Día largo, festivo y de fiesta el de ayer en la ciudad de Jaén, en honor a la Virgen de la Capilla (junto a Santa Catalina de Alejandría, co-patrona y alcaldesa de la ciudad). Día de lucir los trajes tradicionales de Jaén, de chirris y pastiras, y mucho más, en el que el tiempo acompañó con calor como para que apeteciera algo fresquito pero no tanto como para agobiar, como otros años. A pesar del termómetro, se vio a un buen número de personas ataviadas tal cual, de todas las edades, desde mayores a niños o bebés. El amor a la Virgen de la Capilla viene de cuna.

Los actos comenzaron primero con la misa votiva de los cabildos, en San Ildefonso, y posteriormente con la tradicional ofrenda floral, tras la procesión hasta él desde la plaza de la Libertad, con caballos, coronas de flores y trajes coloridos.

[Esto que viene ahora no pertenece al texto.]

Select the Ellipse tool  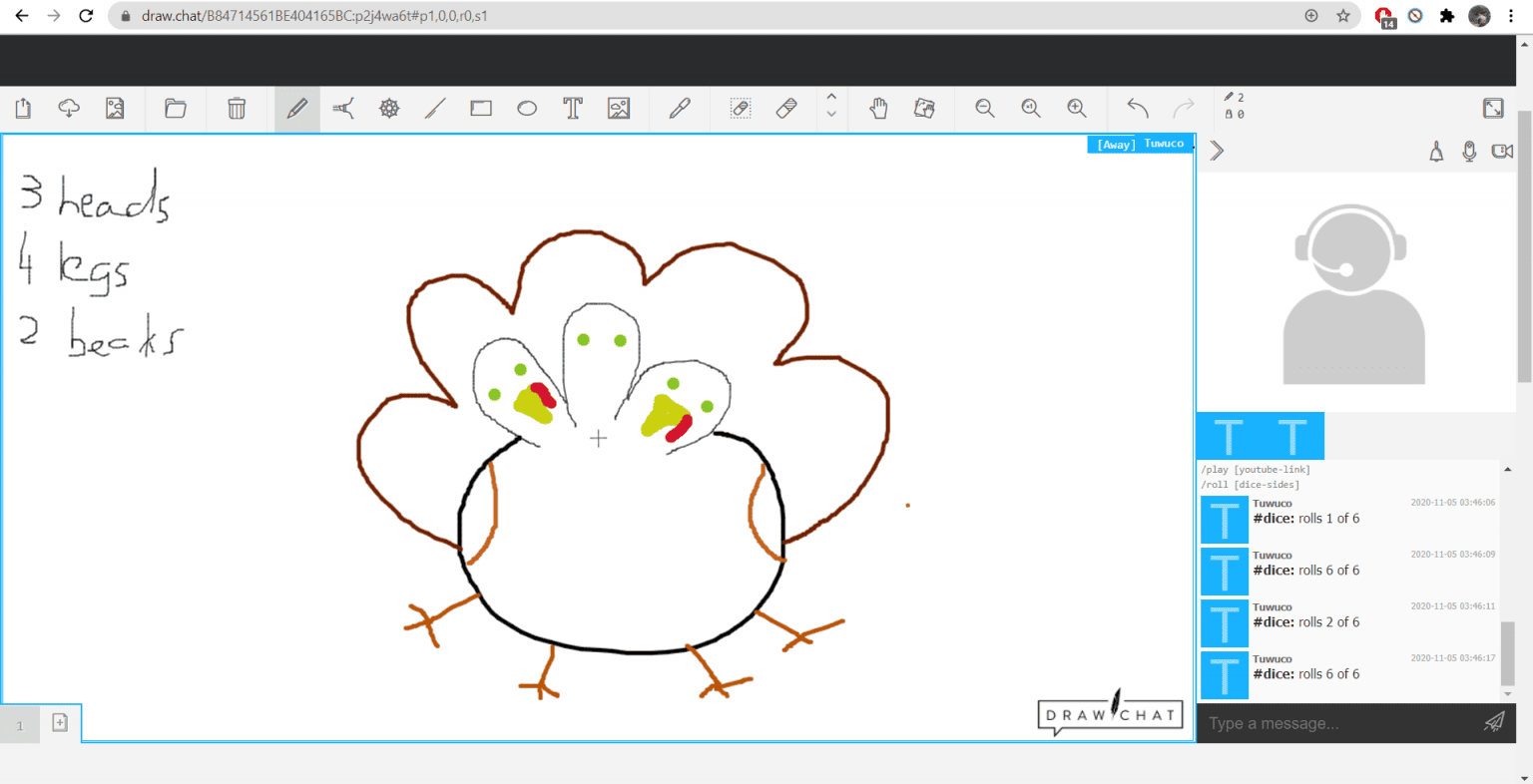coord(526,109)
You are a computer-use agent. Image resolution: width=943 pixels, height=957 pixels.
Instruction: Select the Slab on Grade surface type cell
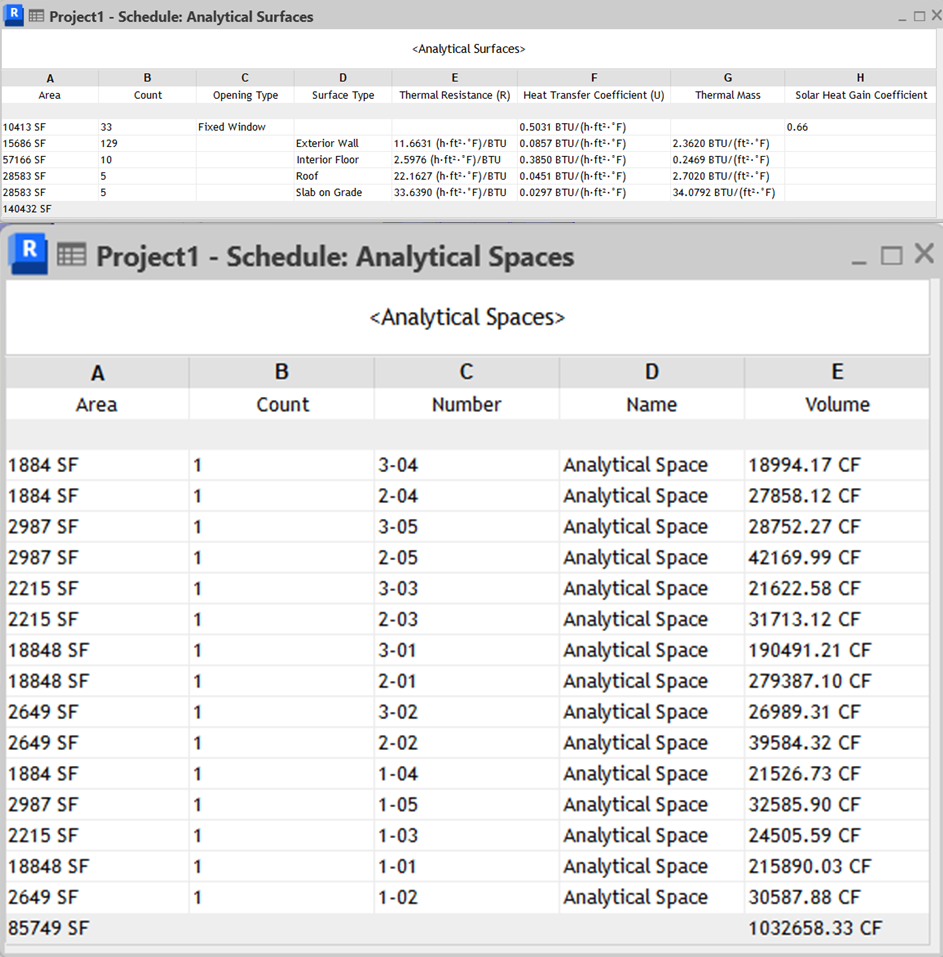[329, 192]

El «altar» situado junto al azulejo de la Virgen de la Capilla se fue llenando poco a poco de ramos de flores entregados por niños y niñas, jóvenes, hombres y mujeres, de flamenca, de chirri, de pastira, de todas las formas. Claveles blancos y rosas rojas. Colores y aromas de una primavera que va llegando a su fin. No faltaron ni los cantes ni los bailes, incluso ante el altar.

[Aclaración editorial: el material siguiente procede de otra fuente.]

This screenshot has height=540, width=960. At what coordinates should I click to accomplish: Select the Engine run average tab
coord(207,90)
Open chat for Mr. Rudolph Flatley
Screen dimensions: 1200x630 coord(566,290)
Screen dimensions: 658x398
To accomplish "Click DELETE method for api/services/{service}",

La Virgen de la Capilla reinó en San Ildefonso, con el barrio hasta arriba y 'caras famosas' en la procesión

El alcalde en funciones de la ciudad, Javier Márquez, junto con la concejal de Asuntos Sociales e Igualdad, Reyes Chamorro, dieron el pistoletazo al acto sobre la una de la tarde. Poco después pasaría por la ofrenda vestida de pastira, María Cantos, la líder de Ciudadanos con la llave para la alcaldía de Jaén. Por la tarde, formó parte de la procesión, ataviada de igual manera y por delante de Márquez y los suyos. Fue una de las 'caras famosas' de la procesión. También iba en ella Salud Anguita, concejal por Vox, entre otros.

Durante toda la jornada, el centro volvió a llenarse de bullicio para celebrar estas fiestas que rememoran el descenso de la Virgen durante la noche del 10 al 11 de junio de 1430 para arengar a los jienenses en el asedio mahometano. La también conocida como la «feria chica» vivió su jornada clave a lo grande.

Y es que en el barrio de San Ildefonso reina la virgen de la Capilla. En las calles más cercanas a la plaza coros rocieros y música animaron el lugar. También hubo ambientazo en las terrazas. Todos los bares de la zona sacaron sus mesas a la calle, decorado el entorno con banderines, toldos y hasta paraguas de colores bocabajo. Buenas viandas, cervezas frías y muchas ganas de diversión y de reír en el último día de la feria.

Larga procesión

Ya por la tarde fue el turno de la procesión, con salida desde la Basílica Menor de San Ildefonso. Cruzó entre aplausos las puertas de San Ildefonso y «el pueblo de Jaén» pudo verla flamante. Miles de jienenses se rindieron a su patrona en las calles de Jaén, precedida de largas hileras de mantillas blancas y acompañantes varios.

Entre caras de devoción, vítores y vivas, la Virgen de la Capilla hizo su recorrido procesional y dio por concluidos los actos en honor a la patrona de este año. Un adiós a la feria chica a lo grande.